Please repeat everything from the line containing "Open the Summary view" down to the line containing "Where should I", both included, and leave the pictures out.

#### RAW DATA:
# # #

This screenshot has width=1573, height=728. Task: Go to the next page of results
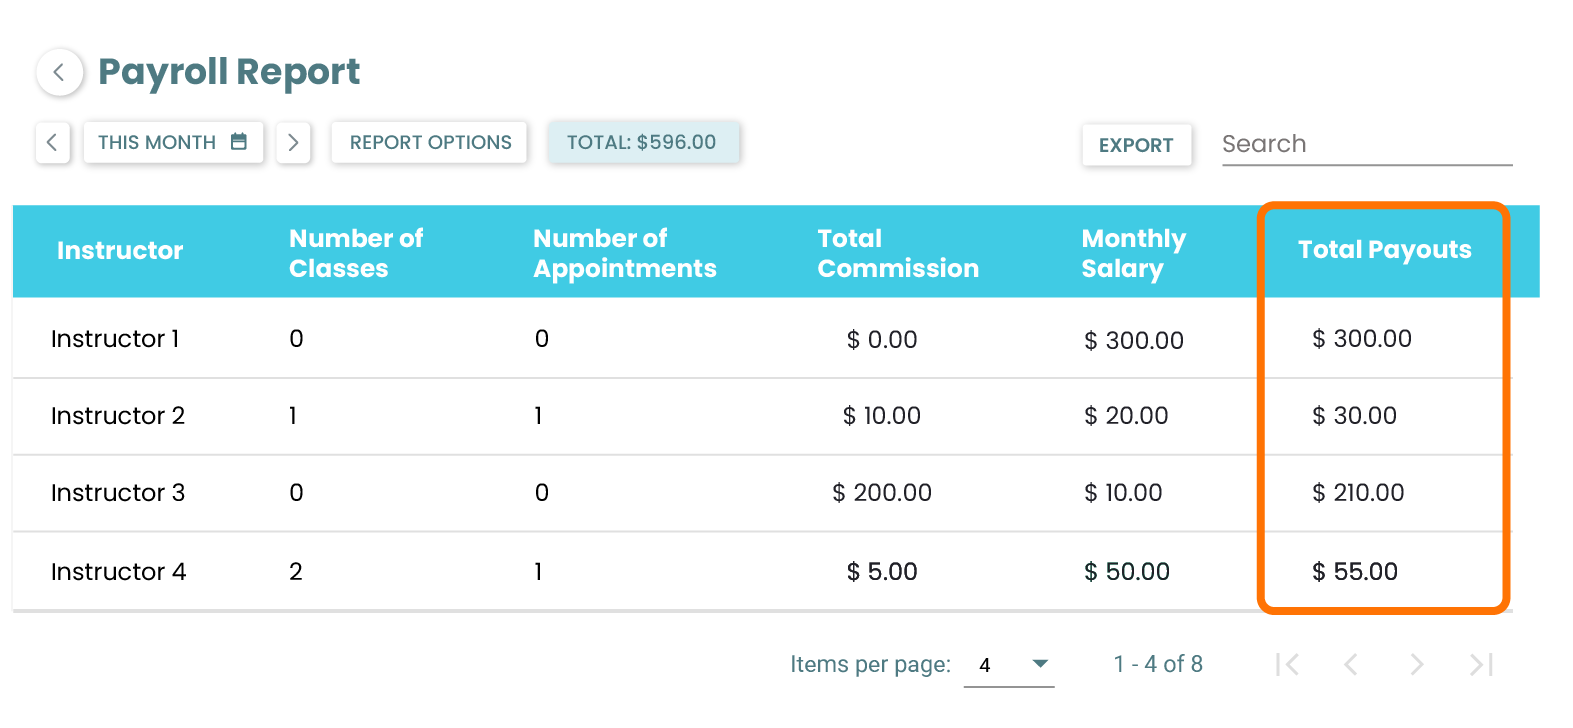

# # #

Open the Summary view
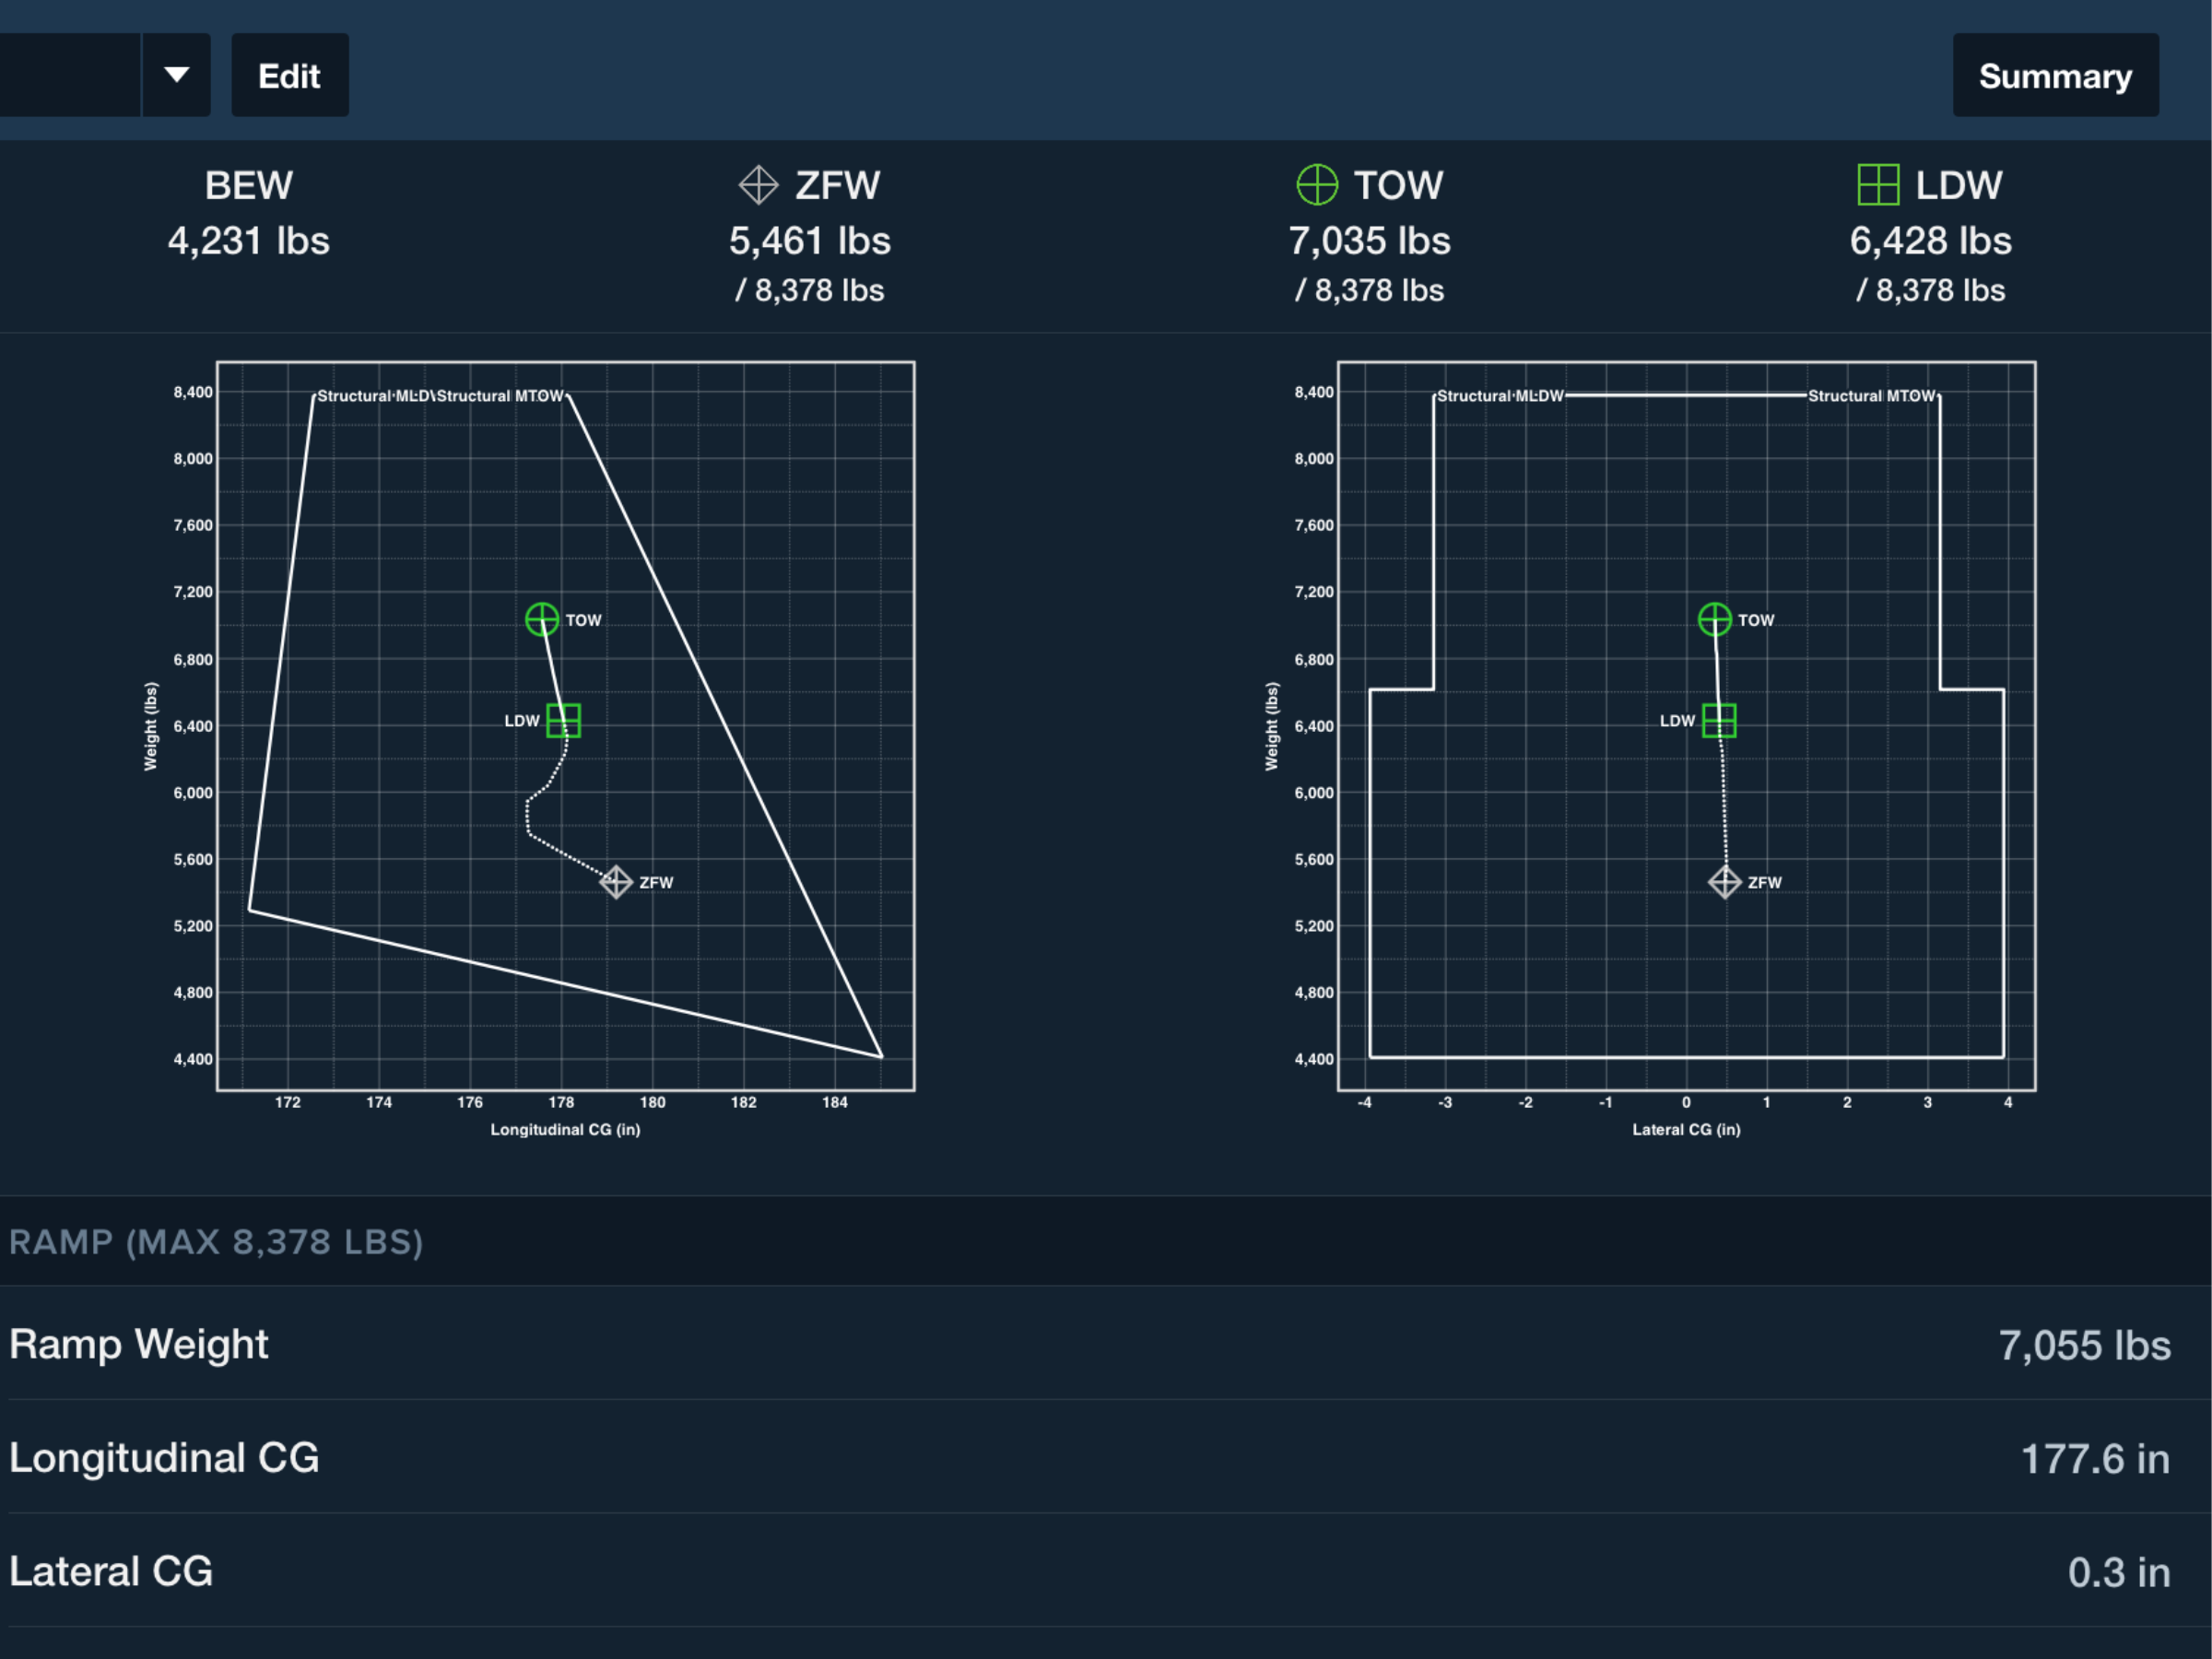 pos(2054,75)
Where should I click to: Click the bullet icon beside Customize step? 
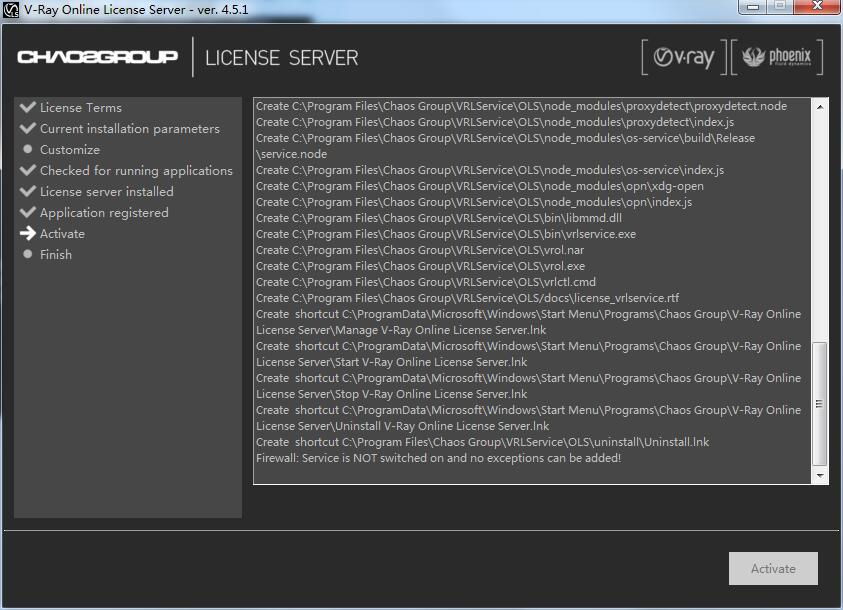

# # #

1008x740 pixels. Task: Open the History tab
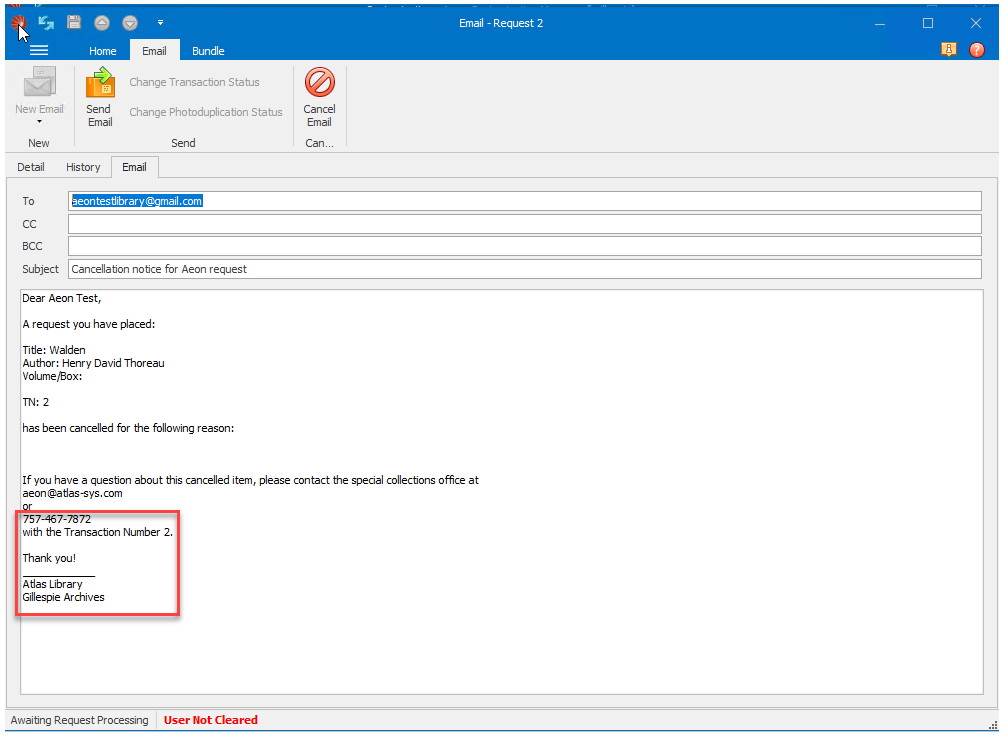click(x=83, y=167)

# # #

#### ANSWER TO THIS PROBLEM:
Open the Summary view
 pos(2054,75)
Where should I click to: Click the bullet icon beside Customize step? 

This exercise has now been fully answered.